Grief comes in waves, but when it first hits it’s a tsunami that leaves everyone in its wake destroyed, clinging to the one they’ve lost. In her new single All The Way from her third album set for release in 2016, Emma-Lee sings for anyone who has ever lost a loved one too soon and refused to let go of them completely.

“I needed to tell the story of my Dad’s passing,” says the Toronto singer-songwriter, who found herself caught in an endless loop of mourning after his unexpected death in 2011. “My Dad left this world very suddenly, and I didn’t get a chance to say goodbye.”

With an emotionally raw vocal performance, All The Way is a slow burn to a fiery finish, effortlessly moving Emma-Lee into the realm of pop artist for the first time in her career.

“It’s more vulnerable than anything I have ever done,” the singer admits. “That was inevitable,” says Karen Kosowski, her longtime writing and producing partner. “This is a new chapter for Emma-Lee.
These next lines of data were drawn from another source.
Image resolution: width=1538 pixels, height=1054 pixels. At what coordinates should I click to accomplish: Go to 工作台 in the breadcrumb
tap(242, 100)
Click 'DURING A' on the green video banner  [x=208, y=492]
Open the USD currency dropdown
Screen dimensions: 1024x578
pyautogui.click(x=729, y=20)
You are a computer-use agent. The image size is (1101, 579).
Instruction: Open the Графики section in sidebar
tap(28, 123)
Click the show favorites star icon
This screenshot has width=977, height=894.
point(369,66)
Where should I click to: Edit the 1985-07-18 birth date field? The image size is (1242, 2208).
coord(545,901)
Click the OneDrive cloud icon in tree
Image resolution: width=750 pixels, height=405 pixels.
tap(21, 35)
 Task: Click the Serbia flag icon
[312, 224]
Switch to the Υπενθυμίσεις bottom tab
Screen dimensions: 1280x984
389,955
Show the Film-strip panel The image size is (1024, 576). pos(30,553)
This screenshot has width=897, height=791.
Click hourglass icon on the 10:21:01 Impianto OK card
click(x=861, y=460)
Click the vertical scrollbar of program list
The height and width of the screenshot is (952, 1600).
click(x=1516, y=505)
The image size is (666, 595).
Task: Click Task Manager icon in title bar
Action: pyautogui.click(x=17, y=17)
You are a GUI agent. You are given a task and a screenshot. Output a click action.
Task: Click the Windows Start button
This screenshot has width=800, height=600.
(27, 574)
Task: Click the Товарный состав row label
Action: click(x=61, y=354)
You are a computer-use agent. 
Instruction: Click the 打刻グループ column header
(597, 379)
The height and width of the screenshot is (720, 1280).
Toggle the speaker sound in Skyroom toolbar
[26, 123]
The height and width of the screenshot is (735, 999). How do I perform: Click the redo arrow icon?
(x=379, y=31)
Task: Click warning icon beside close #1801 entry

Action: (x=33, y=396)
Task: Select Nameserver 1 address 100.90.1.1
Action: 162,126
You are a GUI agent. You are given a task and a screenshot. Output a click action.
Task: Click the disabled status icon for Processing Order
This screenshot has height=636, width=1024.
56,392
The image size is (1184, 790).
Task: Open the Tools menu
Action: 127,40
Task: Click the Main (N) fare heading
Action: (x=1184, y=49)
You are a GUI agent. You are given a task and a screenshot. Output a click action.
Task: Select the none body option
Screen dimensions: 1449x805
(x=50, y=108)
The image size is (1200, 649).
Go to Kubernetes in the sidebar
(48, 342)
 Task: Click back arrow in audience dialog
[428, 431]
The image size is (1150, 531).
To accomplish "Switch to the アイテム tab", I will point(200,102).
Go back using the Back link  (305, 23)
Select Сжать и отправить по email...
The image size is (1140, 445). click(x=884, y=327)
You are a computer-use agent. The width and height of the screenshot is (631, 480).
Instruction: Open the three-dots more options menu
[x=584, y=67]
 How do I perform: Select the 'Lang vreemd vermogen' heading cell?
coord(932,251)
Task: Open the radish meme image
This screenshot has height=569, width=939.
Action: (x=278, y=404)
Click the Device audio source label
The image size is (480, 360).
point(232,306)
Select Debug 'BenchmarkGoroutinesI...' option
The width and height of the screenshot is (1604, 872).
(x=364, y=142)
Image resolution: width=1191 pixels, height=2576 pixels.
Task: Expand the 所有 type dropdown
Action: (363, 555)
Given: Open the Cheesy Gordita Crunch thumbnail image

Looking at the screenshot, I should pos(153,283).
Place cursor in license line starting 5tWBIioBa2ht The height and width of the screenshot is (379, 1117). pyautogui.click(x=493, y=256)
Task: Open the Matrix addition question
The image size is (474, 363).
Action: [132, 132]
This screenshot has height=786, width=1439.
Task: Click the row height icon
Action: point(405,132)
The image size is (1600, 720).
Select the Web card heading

She’s abandoned the ‘live off the floor’ recording style she developed with her bandmates (the sound heard on her second album, 2012’s Backseat Heroine), and found something more powerful and direct.” To achieve that, the singer and her producer left the city to get inspired, transforming a small 1950’s cottage in northern Ontario into a recording studio playground.

Emma-Lee emerged from that creative cocoon and years of grief with a true evolution of both spirit and sound, leading one to believe that sometimes it takes falling apart completely for a person to find themselves again.